Rewrite the lines below, replacing each "highway shield" with "road sign" and leaving everything else unchanged.

--

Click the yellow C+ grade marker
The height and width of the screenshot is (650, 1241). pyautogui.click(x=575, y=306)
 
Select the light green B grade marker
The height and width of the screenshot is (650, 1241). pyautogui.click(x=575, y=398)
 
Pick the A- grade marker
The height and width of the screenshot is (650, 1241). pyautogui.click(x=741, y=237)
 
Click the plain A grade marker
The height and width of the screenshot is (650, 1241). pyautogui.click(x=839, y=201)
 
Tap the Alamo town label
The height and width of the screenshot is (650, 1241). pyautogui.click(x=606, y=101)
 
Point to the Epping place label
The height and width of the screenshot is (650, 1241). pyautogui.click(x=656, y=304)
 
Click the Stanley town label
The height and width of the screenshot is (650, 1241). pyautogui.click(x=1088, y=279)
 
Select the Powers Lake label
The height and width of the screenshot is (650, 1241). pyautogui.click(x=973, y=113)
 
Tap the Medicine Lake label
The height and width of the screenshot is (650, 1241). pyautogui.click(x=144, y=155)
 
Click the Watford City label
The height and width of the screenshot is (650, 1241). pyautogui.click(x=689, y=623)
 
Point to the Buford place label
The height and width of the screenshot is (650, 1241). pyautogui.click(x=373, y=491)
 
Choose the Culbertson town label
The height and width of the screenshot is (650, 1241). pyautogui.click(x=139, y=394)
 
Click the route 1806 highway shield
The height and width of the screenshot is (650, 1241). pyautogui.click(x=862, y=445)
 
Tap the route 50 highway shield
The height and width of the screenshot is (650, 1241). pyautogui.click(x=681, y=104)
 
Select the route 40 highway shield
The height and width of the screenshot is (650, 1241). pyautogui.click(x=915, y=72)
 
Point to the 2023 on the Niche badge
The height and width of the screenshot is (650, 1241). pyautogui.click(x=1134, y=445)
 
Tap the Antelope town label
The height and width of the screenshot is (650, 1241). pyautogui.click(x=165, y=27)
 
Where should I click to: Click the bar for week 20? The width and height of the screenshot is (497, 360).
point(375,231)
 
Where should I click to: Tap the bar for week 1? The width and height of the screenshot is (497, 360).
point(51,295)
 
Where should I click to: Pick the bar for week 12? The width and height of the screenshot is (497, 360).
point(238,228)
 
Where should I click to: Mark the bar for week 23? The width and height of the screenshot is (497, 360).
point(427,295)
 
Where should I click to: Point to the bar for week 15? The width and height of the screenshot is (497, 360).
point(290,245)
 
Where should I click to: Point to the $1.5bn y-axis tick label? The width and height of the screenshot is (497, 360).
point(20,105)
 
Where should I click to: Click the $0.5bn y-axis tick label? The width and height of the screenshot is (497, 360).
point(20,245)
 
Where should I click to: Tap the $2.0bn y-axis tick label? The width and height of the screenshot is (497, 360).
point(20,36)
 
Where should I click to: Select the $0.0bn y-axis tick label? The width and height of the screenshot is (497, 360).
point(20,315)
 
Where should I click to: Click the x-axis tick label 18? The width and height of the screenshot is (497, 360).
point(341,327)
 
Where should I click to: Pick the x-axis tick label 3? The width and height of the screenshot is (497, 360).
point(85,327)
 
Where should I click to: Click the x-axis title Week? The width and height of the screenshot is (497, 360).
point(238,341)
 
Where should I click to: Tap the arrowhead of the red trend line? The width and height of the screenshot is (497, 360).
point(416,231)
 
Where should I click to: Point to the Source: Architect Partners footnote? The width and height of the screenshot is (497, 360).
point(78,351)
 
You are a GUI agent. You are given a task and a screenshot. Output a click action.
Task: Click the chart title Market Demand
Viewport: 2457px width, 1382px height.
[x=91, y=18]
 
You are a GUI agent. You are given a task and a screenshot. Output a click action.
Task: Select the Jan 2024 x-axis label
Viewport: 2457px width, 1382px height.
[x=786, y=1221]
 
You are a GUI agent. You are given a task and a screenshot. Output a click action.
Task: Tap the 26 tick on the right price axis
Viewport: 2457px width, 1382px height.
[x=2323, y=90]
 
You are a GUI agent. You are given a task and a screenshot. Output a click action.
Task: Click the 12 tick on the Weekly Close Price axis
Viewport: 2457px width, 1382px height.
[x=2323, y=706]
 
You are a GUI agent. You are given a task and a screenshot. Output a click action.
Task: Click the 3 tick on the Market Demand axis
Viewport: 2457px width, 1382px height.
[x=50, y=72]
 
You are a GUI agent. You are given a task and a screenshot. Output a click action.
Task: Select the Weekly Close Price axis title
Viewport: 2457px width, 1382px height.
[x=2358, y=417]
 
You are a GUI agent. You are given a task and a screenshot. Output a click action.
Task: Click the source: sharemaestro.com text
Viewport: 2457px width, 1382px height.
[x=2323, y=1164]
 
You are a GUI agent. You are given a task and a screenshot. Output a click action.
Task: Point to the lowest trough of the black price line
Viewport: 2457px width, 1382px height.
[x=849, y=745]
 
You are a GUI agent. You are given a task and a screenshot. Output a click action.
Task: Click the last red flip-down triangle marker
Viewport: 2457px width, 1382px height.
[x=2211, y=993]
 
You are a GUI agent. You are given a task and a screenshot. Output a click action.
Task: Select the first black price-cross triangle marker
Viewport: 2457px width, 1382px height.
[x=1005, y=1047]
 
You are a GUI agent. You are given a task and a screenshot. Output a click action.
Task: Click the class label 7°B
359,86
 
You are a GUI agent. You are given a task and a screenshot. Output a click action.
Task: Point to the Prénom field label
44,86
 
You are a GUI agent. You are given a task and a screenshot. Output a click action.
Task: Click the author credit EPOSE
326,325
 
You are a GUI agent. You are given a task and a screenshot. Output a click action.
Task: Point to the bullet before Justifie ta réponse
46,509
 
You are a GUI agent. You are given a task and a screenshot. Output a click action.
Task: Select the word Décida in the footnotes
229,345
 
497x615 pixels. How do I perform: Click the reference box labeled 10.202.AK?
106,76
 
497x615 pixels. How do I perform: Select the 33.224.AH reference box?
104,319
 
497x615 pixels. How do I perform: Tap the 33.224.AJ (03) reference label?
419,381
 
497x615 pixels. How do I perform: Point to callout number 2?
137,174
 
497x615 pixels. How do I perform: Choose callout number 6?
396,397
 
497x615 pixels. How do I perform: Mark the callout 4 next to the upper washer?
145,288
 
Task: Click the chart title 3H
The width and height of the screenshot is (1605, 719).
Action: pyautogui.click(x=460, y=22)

--

• _Task output_:
Click the yellow C+ grade marker
The height and width of the screenshot is (650, 1241). pyautogui.click(x=575, y=306)
 
Select the light green B grade marker
The height and width of the screenshot is (650, 1241). pyautogui.click(x=575, y=398)
 
Pick the A- grade marker
The height and width of the screenshot is (650, 1241). pyautogui.click(x=741, y=237)
 
Click the plain A grade marker
The height and width of the screenshot is (650, 1241). pyautogui.click(x=839, y=201)
 
Tap the Alamo town label
The height and width of the screenshot is (650, 1241). pyautogui.click(x=606, y=101)
 
Point to the Epping place label
The height and width of the screenshot is (650, 1241). pyautogui.click(x=656, y=304)
 
Click the Stanley town label
The height and width of the screenshot is (650, 1241). pyautogui.click(x=1088, y=279)
 
Select the Powers Lake label
The height and width of the screenshot is (650, 1241). pyautogui.click(x=973, y=113)
 
Tap the Medicine Lake label
The height and width of the screenshot is (650, 1241). pyautogui.click(x=144, y=155)
 
Click the Watford City label
The height and width of the screenshot is (650, 1241). pyautogui.click(x=689, y=623)
 
Point to the Buford place label
The height and width of the screenshot is (650, 1241). pyautogui.click(x=373, y=491)
 
Choose the Culbertson town label
The height and width of the screenshot is (650, 1241). pyautogui.click(x=139, y=394)
 
Click the route 1806 road sign
The height and width of the screenshot is (650, 1241). pyautogui.click(x=862, y=445)
 
Tap the route 50 road sign
The height and width of the screenshot is (650, 1241). pyautogui.click(x=681, y=104)
 
Select the route 40 road sign
The height and width of the screenshot is (650, 1241). pyautogui.click(x=915, y=72)
 
Point to the 2023 on the Niche badge
The height and width of the screenshot is (650, 1241). pyautogui.click(x=1134, y=445)
 
Tap the Antelope town label
The height and width of the screenshot is (650, 1241). pyautogui.click(x=165, y=27)
 
Where should I click to: Click the bar for week 20? The width and height of the screenshot is (497, 360).
point(375,231)
 
Where should I click to: Tap the bar for week 1? The width and height of the screenshot is (497, 360).
point(51,295)
 
Where should I click to: Pick the bar for week 12? The width and height of the screenshot is (497, 360).
point(238,228)
 
Where should I click to: Mark the bar for week 23? The width and height of the screenshot is (497, 360).
point(427,295)
 
Where should I click to: Point to the bar for week 15? The width and height of the screenshot is (497, 360).
point(290,245)
 
Where should I click to: Point to the $1.5bn y-axis tick label? The width and height of the screenshot is (497, 360).
point(20,105)
 
Where should I click to: Click the $0.5bn y-axis tick label? The width and height of the screenshot is (497, 360).
point(20,245)
 
Where should I click to: Tap the $2.0bn y-axis tick label? The width and height of the screenshot is (497, 360).
point(20,36)
 
Where should I click to: Select the $0.0bn y-axis tick label? The width and height of the screenshot is (497, 360).
point(20,315)
 
Where should I click to: Click the x-axis tick label 18? The width and height of the screenshot is (497, 360).
point(341,327)
 
Where should I click to: Pick the x-axis tick label 3? The width and height of the screenshot is (497, 360).
point(85,327)
 
Where should I click to: Click the x-axis title Week? The width and height of the screenshot is (497, 360).
point(238,341)
 
Where should I click to: Tap the arrowhead of the red trend line? The width and height of the screenshot is (497, 360).
point(416,231)
 
Where should I click to: Point to the Source: Architect Partners footnote? The width and height of the screenshot is (497, 360).
point(78,351)
 
You are a GUI agent. You are given a task and a screenshot. Output a click action.
Task: Click the chart title Market Demand
Viewport: 2457px width, 1382px height.
[x=91, y=18]
 
You are a GUI agent. You are given a task and a screenshot. Output a click action.
Task: Select the Jan 2024 x-axis label
Viewport: 2457px width, 1382px height.
[x=786, y=1221]
 
You are a GUI agent. You are given a task and a screenshot. Output a click action.
Task: Tap the 26 tick on the right price axis
Viewport: 2457px width, 1382px height.
[x=2323, y=90]
 
You are a GUI agent. You are given a task and a screenshot. Output a click action.
Task: Click the 12 tick on the Weekly Close Price axis
Viewport: 2457px width, 1382px height.
[x=2323, y=706]
 
You are a GUI agent. You are given a task and a screenshot. Output a click action.
Task: Click the 3 tick on the Market Demand axis
Viewport: 2457px width, 1382px height.
[x=50, y=72]
 
You are a GUI agent. You are given a task and a screenshot. Output a click action.
Task: Select the Weekly Close Price axis title
Viewport: 2457px width, 1382px height.
[x=2358, y=417]
 
You are a GUI agent. You are given a task and a screenshot. Output a click action.
Task: Click the source: sharemaestro.com text
Viewport: 2457px width, 1382px height.
[x=2323, y=1164]
 
You are a GUI agent. You are given a task and a screenshot. Output a click action.
Task: Point to the lowest trough of the black price line
Viewport: 2457px width, 1382px height.
[x=849, y=745]
 
You are a GUI agent. You are given a task and a screenshot. Output a click action.
Task: Click the last red flip-down triangle marker
Viewport: 2457px width, 1382px height.
[x=2211, y=993]
 
You are a GUI agent. You are given a task and a screenshot. Output a click action.
Task: Select the first black price-cross triangle marker
Viewport: 2457px width, 1382px height.
[x=1005, y=1047]
 
You are a GUI agent. You are given a task and a screenshot. Output a click action.
Task: Click the class label 7°B
359,86
 
You are a GUI agent. You are given a task and a screenshot. Output a click action.
Task: Point to the Prénom field label
44,86
 
You are a GUI agent. You are given a task and a screenshot. Output a click action.
Task: Click the author credit EPOSE
326,325
 
You are a GUI agent. You are given a task and a screenshot. Output a click action.
Task: Point to the bullet before Justifie ta réponse
46,509
 
You are a GUI agent. You are given a task and a screenshot. Output a click action.
Task: Select the word Décida in the footnotes
229,345
 
497x615 pixels. How do I perform: Click the reference box labeled 10.202.AK?
106,76
 
497x615 pixels. How do I perform: Select the 33.224.AH reference box?
104,319
 
497x615 pixels. How do I perform: Tap the 33.224.AJ (03) reference label?
419,381
 
497x615 pixels. How do I perform: Point to callout number 2?
137,174
 
497x615 pixels. How do I perform: Choose callout number 6?
396,397
 
497x615 pixels. How do I perform: Mark the callout 4 next to the upper washer?
145,288
 
Task: Click the chart title 3H
The width and height of the screenshot is (1605, 719).
Action: pyautogui.click(x=460, y=22)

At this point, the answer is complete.